- PROBLEM TO WORK ON
Nothing may be dropped or added when the entries below are copied.

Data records

+-------+

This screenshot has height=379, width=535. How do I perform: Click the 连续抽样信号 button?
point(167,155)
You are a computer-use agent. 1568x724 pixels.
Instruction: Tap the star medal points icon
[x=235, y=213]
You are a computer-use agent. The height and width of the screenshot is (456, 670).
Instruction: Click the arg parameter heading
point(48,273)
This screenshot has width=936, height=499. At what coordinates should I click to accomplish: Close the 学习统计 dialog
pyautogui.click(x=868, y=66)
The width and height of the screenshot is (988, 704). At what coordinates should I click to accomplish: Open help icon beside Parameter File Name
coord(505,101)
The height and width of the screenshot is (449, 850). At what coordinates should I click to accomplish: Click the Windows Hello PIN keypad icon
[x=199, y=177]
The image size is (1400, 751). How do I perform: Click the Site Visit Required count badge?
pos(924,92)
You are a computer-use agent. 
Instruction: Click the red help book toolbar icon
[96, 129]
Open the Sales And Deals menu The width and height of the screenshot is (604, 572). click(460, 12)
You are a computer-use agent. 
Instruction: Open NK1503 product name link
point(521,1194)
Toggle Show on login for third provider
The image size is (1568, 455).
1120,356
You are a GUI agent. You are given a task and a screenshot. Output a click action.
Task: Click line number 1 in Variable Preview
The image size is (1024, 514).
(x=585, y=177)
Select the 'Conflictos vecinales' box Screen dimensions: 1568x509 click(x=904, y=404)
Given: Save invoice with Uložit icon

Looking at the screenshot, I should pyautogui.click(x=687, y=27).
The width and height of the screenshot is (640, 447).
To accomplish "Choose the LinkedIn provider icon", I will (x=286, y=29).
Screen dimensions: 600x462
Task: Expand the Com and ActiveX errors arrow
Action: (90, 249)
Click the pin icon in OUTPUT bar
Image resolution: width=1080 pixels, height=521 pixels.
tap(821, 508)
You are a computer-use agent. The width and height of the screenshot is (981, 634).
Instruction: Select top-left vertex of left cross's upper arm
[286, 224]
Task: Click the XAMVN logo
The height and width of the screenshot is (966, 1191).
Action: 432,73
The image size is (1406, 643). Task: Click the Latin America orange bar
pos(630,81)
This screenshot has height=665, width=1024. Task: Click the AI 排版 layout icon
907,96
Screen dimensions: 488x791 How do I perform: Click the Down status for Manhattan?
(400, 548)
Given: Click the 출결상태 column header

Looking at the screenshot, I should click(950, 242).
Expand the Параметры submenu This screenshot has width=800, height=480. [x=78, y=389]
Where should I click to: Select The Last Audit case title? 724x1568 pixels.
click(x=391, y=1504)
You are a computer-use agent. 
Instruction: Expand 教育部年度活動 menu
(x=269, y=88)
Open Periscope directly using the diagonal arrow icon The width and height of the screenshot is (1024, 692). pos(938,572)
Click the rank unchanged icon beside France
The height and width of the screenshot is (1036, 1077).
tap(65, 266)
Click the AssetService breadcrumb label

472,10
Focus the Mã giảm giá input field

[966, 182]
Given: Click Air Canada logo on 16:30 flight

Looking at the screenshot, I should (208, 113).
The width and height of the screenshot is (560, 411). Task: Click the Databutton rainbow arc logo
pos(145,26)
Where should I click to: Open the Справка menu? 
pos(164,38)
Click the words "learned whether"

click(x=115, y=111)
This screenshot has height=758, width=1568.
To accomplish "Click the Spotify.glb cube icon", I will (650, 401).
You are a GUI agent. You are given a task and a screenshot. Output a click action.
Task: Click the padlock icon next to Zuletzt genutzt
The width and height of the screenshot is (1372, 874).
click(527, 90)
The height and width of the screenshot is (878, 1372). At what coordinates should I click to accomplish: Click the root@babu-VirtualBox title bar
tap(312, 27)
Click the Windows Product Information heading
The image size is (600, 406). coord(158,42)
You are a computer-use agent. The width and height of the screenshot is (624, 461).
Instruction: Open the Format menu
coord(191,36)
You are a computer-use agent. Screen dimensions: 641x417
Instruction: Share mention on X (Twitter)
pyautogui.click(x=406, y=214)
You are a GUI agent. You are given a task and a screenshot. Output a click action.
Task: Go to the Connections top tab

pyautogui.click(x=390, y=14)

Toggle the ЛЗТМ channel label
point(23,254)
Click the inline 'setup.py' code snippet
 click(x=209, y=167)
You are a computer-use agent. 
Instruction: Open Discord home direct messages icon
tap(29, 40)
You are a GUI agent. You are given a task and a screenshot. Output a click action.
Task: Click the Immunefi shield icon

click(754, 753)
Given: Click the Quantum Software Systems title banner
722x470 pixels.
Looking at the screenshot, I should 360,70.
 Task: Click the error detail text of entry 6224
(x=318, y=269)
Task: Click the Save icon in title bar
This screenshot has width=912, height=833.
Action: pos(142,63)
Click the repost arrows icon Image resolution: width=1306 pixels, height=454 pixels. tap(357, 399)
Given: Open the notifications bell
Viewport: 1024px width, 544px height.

+-------+

- TASK RESPONSE
This screenshot has height=379, width=535. How do I perform: Click the 连续抽样信号 button?
point(167,155)
You are a computer-use agent. 1568x724 pixels.
Instruction: Tap the star medal points icon
[x=235, y=213]
You are a computer-use agent. The height and width of the screenshot is (456, 670).
Instruction: Click the arg parameter heading
point(48,273)
This screenshot has width=936, height=499. At what coordinates should I click to accomplish: Close the 学习统计 dialog
pyautogui.click(x=868, y=66)
The width and height of the screenshot is (988, 704). At what coordinates should I click to accomplish: Open help icon beside Parameter File Name
coord(505,101)
The height and width of the screenshot is (449, 850). At what coordinates should I click to accomplish: Click the Windows Hello PIN keypad icon
[x=199, y=177]
The image size is (1400, 751). How do I perform: Click the Site Visit Required count badge?
pos(924,92)
You are a computer-use agent. 
Instruction: Click the red help book toolbar icon
[96, 129]
Open the Sales And Deals menu The width and height of the screenshot is (604, 572). click(460, 12)
You are a computer-use agent. 
Instruction: Open NK1503 product name link
point(521,1194)
Toggle Show on login for third provider
The image size is (1568, 455).
1120,356
You are a GUI agent. You are given a task and a screenshot. Output a click action.
Task: Click line number 1 in Variable Preview
The image size is (1024, 514).
(x=585, y=177)
Select the 'Conflictos vecinales' box Screen dimensions: 1568x509 click(x=904, y=404)
Given: Save invoice with Uložit icon

Looking at the screenshot, I should pyautogui.click(x=687, y=27).
The width and height of the screenshot is (640, 447).
To accomplish "Choose the LinkedIn provider icon", I will (x=286, y=29).
Screen dimensions: 600x462
Task: Expand the Com and ActiveX errors arrow
Action: (90, 249)
Click the pin icon in OUTPUT bar
Image resolution: width=1080 pixels, height=521 pixels.
tap(821, 508)
You are a computer-use agent. The width and height of the screenshot is (981, 634).
Instruction: Select top-left vertex of left cross's upper arm
[286, 224]
Task: Click the XAMVN logo
The height and width of the screenshot is (966, 1191).
Action: 432,73
The image size is (1406, 643). Task: Click the Latin America orange bar
pos(630,81)
This screenshot has height=665, width=1024. Task: Click the AI 排版 layout icon
907,96
Screen dimensions: 488x791 How do I perform: Click the Down status for Manhattan?
(400, 548)
Given: Click the 출결상태 column header

Looking at the screenshot, I should click(950, 242).
Expand the Параметры submenu This screenshot has width=800, height=480. [x=78, y=389]
Where should I click to: Select The Last Audit case title? 724x1568 pixels.
click(x=391, y=1504)
You are a computer-use agent. 
Instruction: Expand 教育部年度活動 menu
(x=269, y=88)
Open Periscope directly using the diagonal arrow icon The width and height of the screenshot is (1024, 692). pos(938,572)
Click the rank unchanged icon beside France
The height and width of the screenshot is (1036, 1077).
tap(65, 266)
Click the AssetService breadcrumb label

472,10
Focus the Mã giảm giá input field

[966, 182]
Given: Click Air Canada logo on 16:30 flight

Looking at the screenshot, I should (208, 113).
The width and height of the screenshot is (560, 411). Task: Click the Databutton rainbow arc logo
pos(145,26)
Where should I click to: Open the Справка menu? 
pos(164,38)
Click the words "learned whether"

click(x=115, y=111)
This screenshot has height=758, width=1568.
To accomplish "Click the Spotify.glb cube icon", I will (650, 401).
You are a GUI agent. You are given a task and a screenshot. Output a click action.
Task: Click the padlock icon next to Zuletzt genutzt
The width and height of the screenshot is (1372, 874).
click(527, 90)
The height and width of the screenshot is (878, 1372). At what coordinates should I click to accomplish: Click the root@babu-VirtualBox title bar
tap(312, 27)
Click the Windows Product Information heading
The image size is (600, 406). coord(158,42)
You are a computer-use agent. The width and height of the screenshot is (624, 461).
Instruction: Open the Format menu
coord(191,36)
You are a computer-use agent. Screen dimensions: 641x417
Instruction: Share mention on X (Twitter)
pyautogui.click(x=406, y=214)
You are a GUI agent. You are given a task and a screenshot. Output a click action.
Task: Go to the Connections top tab

pyautogui.click(x=390, y=14)

Toggle the ЛЗТМ channel label
point(23,254)
Click the inline 'setup.py' code snippet
 click(x=209, y=167)
You are a computer-use agent. 
Instruction: Open Discord home direct messages icon
tap(29, 40)
You are a GUI agent. You are given a task and a screenshot. Output a click action.
Task: Click the Immunefi shield icon

click(754, 753)
Given: Click the Quantum Software Systems title banner
722x470 pixels.
Looking at the screenshot, I should 360,70.
 Task: Click the error detail text of entry 6224
(x=318, y=269)
Task: Click the Save icon in title bar
This screenshot has width=912, height=833.
Action: pos(142,63)
Click the repost arrows icon Image resolution: width=1306 pixels, height=454 pixels. tap(357, 399)
Given: Open the notifications bell
Viewport: 1024px width, 544px height.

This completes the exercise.